Complete in straight sets with 2 minutes rest in between sets.

Hang Clean to Full Squat (barbell)

Keep torso straight but bent forward at the hips slightly.
Explosively raise the bar by extending the hips, knee and ankle in a “jumping action”.
Keep your elbows out and shoulders directly above bar as long as possible.
Keep the bar close to the body.
Once you have extended the lower leg shrug your shoulders and at maximum elevation of the shoulders start pulling with the arms.
Keep the elbows high during the pull until the highest point.
Rotate elbows around and underneath the bar.
Rack the bar across the front of the shoulders.
Slightly flex the hips and knees to absorb the weight.
This should be a fluid motion where all the steps flow together.
Now go into a full squat maintaining the barbell on your shoulders.
Return to the starting position.

Single Leg Hop to Box (2 foot land)

1. Stand facing box with feet slightly wider than hip-width apart.
2. Lower body into a semi-squat position and jump up onto box using only 1 foot. Land on the box with both feet.
3. Step back down (not jump back down) and repeat with other leg.

Multiple Barrier Jumps

1. Stand with feet slightly wider than hip-width apart behind the first barrier.
2. Jump over first barrier, immediately jump over next barrier and so on down the row.
3. Repeat as prescribed.

Step Vertical Jump

1. Stand under the basketball rim, soccer goal crossbar, or football goal post (or any high object as a reference point).
2. Take one step then jump and reach with alternating hand attempting to reach the object on every jump until you complete the prescribed number of repetitions.
3. Remember to keep foot-ground contact time at a minimum, with each jump being at least as high as the previous.

Cable Leg Curls

1. Start by standing in front of the machine with one cable strap around 1 leg.
2. Maintaining your balance curl that leg up and back until your foot almost touches your butt.
3. Return to the starting position and repeat for the prescribed repetitions.
4. Repeat with the other leg.

Machine Seated Calf Raise

1. Sit in the machine and place your knees underneath the pad and the balls of your feet on the foot plate.
2. Raise your heels up towards the ceiling and release the safety stop.
3. Start movement by lowering your heels towards the floor to the fullest range of motion. Flex your calves and push the balls of your feet into the foot plate and raise your heels up towards the ceiling.
4. Repeat for the prescribed number of repetitions.

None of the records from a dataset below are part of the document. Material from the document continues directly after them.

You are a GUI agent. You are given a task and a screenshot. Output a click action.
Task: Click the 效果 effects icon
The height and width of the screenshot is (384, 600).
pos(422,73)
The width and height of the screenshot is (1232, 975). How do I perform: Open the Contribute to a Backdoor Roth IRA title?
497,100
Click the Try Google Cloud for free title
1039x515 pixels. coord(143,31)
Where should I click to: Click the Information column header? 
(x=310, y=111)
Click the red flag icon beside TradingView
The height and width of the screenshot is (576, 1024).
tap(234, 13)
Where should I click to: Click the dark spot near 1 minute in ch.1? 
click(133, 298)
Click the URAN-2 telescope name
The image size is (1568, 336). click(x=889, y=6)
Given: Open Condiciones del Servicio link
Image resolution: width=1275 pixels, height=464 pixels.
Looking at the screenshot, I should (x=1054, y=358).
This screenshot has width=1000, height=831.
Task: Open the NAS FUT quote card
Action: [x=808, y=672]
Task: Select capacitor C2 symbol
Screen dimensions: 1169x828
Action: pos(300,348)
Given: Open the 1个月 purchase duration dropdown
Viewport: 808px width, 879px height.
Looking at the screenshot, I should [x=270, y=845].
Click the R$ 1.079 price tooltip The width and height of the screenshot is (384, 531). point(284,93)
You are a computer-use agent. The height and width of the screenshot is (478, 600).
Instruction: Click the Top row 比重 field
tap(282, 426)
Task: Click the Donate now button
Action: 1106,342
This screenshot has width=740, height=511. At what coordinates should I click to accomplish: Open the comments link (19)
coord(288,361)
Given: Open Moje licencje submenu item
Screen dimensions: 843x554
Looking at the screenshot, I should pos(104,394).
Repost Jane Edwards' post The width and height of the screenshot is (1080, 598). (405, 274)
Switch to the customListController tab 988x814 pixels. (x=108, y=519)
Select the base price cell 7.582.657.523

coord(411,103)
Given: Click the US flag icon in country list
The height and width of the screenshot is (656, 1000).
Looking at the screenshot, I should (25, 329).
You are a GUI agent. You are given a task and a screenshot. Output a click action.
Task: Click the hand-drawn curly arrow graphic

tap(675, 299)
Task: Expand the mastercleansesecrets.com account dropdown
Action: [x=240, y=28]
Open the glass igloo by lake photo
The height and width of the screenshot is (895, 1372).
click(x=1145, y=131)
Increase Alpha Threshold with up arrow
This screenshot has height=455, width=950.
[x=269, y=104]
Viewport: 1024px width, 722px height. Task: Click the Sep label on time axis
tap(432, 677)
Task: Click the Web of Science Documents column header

Standing Machine Calf Raise

1) Step into provided shoulder pads. Adjust lever arm so that plates do not touch when lowering the weight.
2) Stand with feet hip width apart or stand on the edge of a step on the balls of feet with heels hanging over edge. Toes should be pointing forward.
3) Contract calves by pushing off balls of feet to raise heels up in air (standing on toes)
4) Lower heels and repeat.
5) Remember to keep knees slightly bent throughout movement to prevent any knee strain. Adjust weight load accordingly.